Even Jurzak took solace in watching Minnick get the win while already showing resolve to get back to the State Farm Center one last time next winter.

“It’s a great feeling … still I was hoping to come out on top of the podium with Cody and Casey but only Cody came out on top,” Jurzak said. “I’m now hoping I can come back next year and get the win.”

“[Expectations] will be pretty high. It’s going to be a lot of intensity with the offseason work. Especially with football. I’m going to have to find a way to get some extra work in.”

He will be returning next year with Minnick and Coal City’s other two state qualifiers, Joey Rivera and Riley Kauzlaric – something that Masters is already looking forward to.

“We have a good group of kids coming back. Obviously we’re going to miss Casey Brown, a two-time finalist. You don’t just replace those guys. You hope that you can get kids to fill that spot, but as a team, hopefully things work out,” Masters said. “Sometimes kids don’t grow. Sometimes guys don’t grow at all and sometimes there are guys who will grow up three or four weight classes. There is no control over that, but we’ll have two senior state finalists coming back and we should be in good shape.

“Those guys are returning state qualifiers and we leaned on them quite a bit this year. Joey won 40 matches and Riley 34. You bring that back and you are now part of the leadership,” Masters added. “Joey is still growing into that weight. He’s just tiny, but he’s going to be a handful next year wrestling as a full-sized 106 pounder. Riley is still growing and learning. He can be a sponge at times, especially with all of the technique we’ve been giving him. He’s athletic enough that he can handle it.”

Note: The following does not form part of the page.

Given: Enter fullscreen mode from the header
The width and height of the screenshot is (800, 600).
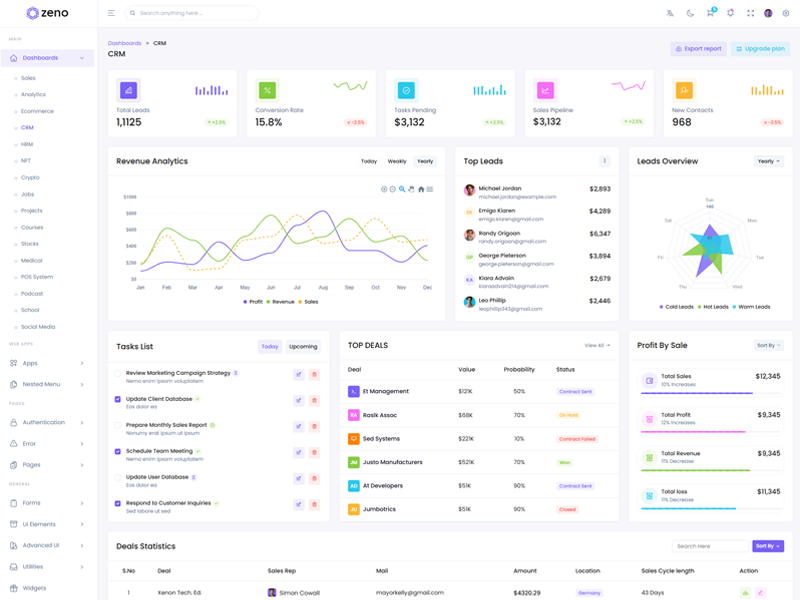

Rivera and Kauzlaric will be working to return next year, as will Seneca junior Sage Friese and Minooka sophomore Carson Oughton. Minooka’s K.J. Minor and Erik Velazquez advanced to state, but didn’t podium, this year to cap their high school careers. Same is true for Morris’ Allbert, though Seneca senior Tommy Lovett did go out as a decorated wrestler. He ended up being just the fifth Fighting Irish wrestler to medal when he finished sixth despite wrestling all day on the final day with a dislocated jaw.

Of course, Morris senior Kenny Baldridge also went out in high fashion by winning the 132-pound champion medal to wear around his neck.